Тот факт, что законы простого роста применимы к социальным явлениям, таким, как промышленные компании, процессы урбанизации и разделения труда и т. д., доказывает, что в этом отношении "организмическая аналогия" является вполне корректной. Несмотря на протесты историков, применение теоретических моделей, в частности моделей динамических, открытых и адаптивных систем [49], к историческому процессу действительно имеет смысл. Это не означает "биологизма", то есть сведения социальных понятий к биологическим, а выражает систему принципов, применимую в обеих данных областях науки.

6) Учитывая все сделанные против циклических моделей истории возражения--весьма ограниченный метод исследования, фактические ошибки, вытекающую из таких моделей, необычайную сложность исторического процесса и т. д., -- мы тем не менее вынуждены признать, что эти модели удовлетворили все самые серьезные критерии проверки научной теории. Предсказания, сделанные Шпенглером в "Закате Европы", Тойнби, который предвидел время бед и борющихся друг с другом государств, Ортега-и-Гассетом в "Подъеме масс", добавим сюда также предсказания "Прекрасного Нового Мира" и "1984", оказались верифицируемыми в широких пределах и значительно лучшими, чем многие респектабельные модели специалистов социального знания.

Означает ли это "историческую неизбежность" и неумолимый распад мира? И снова морализирующие и философствующие историки, не очень задумываясь, отвечают на этот вопрос. Путем экстраполяции жизненных циклов прежних цивилизаций никто не мог предсказать индустриальную революцию, резкий рост населения, развитие атомной энергии, появление отсталых наций и распространение западной цивилизации по всему земному шару. Но отвергает ли это предлагаемую модель и "закон" истории? Нет, это только говорит о том, что эта модель--как и любая другая модель в науке---отражает только определенные аспекты и моменты реальности.
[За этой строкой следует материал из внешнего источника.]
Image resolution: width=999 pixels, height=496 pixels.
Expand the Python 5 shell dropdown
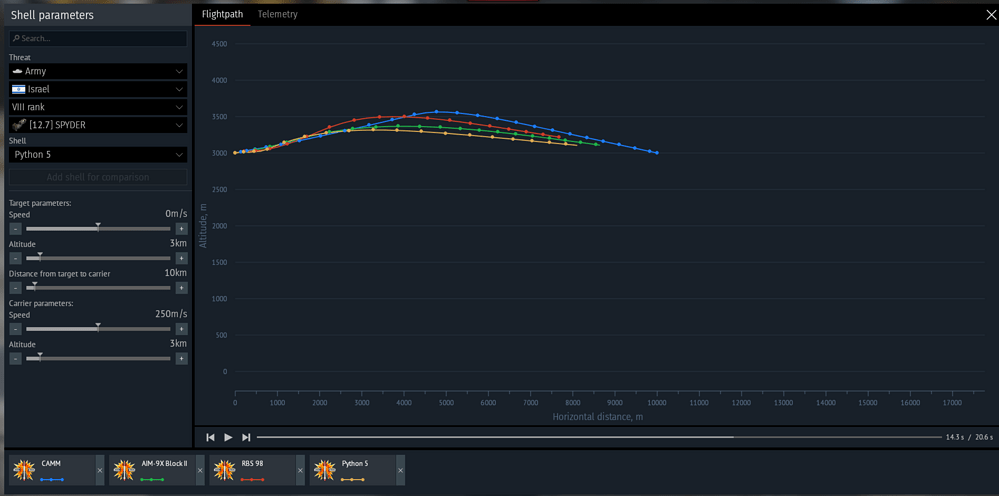pos(98,155)
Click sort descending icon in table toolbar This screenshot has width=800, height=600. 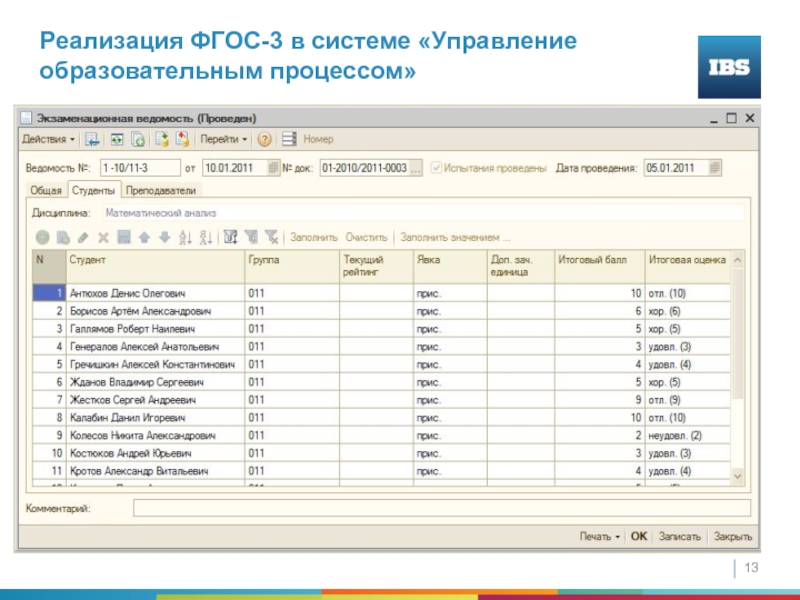coord(206,238)
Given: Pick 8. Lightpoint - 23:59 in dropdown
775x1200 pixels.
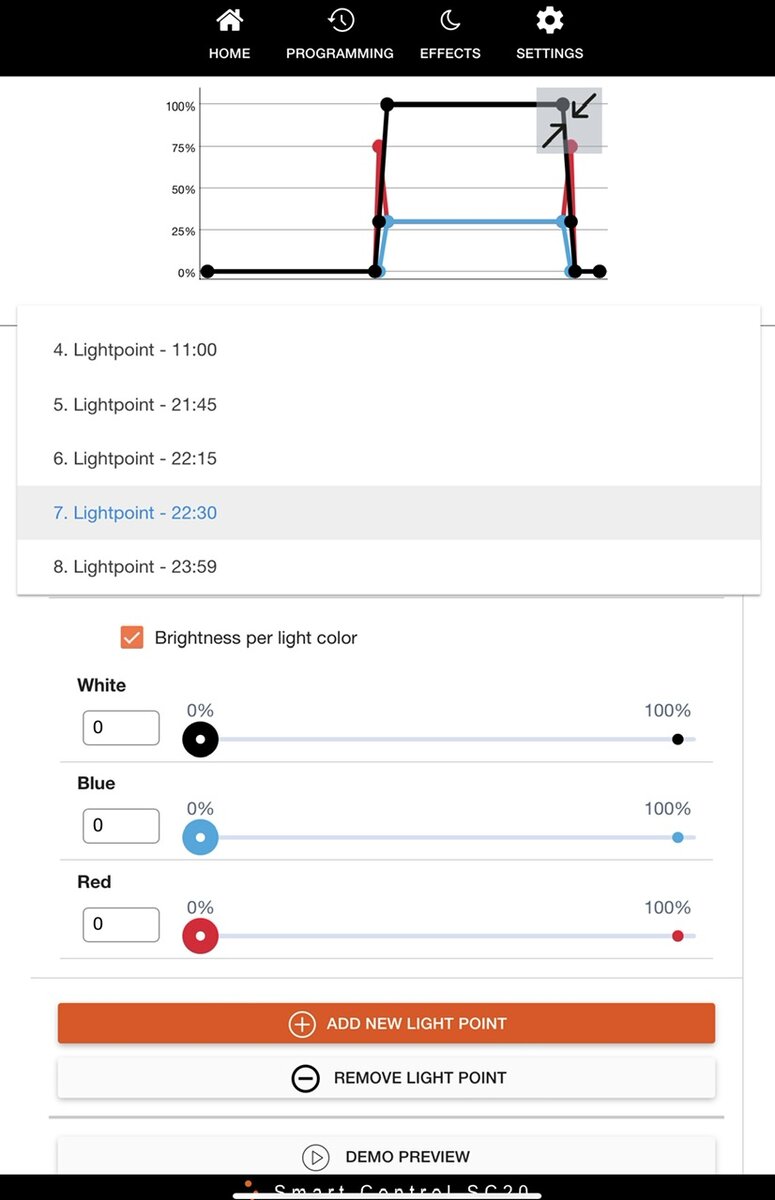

Каждая модель становится опасной только тогда, когда она не передает "ничего, кроме" заблуждения, которое искажает не только теоретическую историю, но и модели механистической картины мира, психоанализа и т. д.

В данном обзоре мы надеялись показать, что общая теория систем, способствуя расширению сферы-действия научно-теоретического знания, привела к новым взглядам и принципам и открыла новые, "могущие быть исследованными" проблемы, то есть проблемы, которые могут быть предметом дальнейшего экспериментального или математического изучения. Ограниченность этой теории и ее приложений в их настоящем виде совершенно очевидна. Однако ее принципы, как это показано на примере их применения в различных областях науки и техники, по-видимому, являются в своей основе вполне здравыми.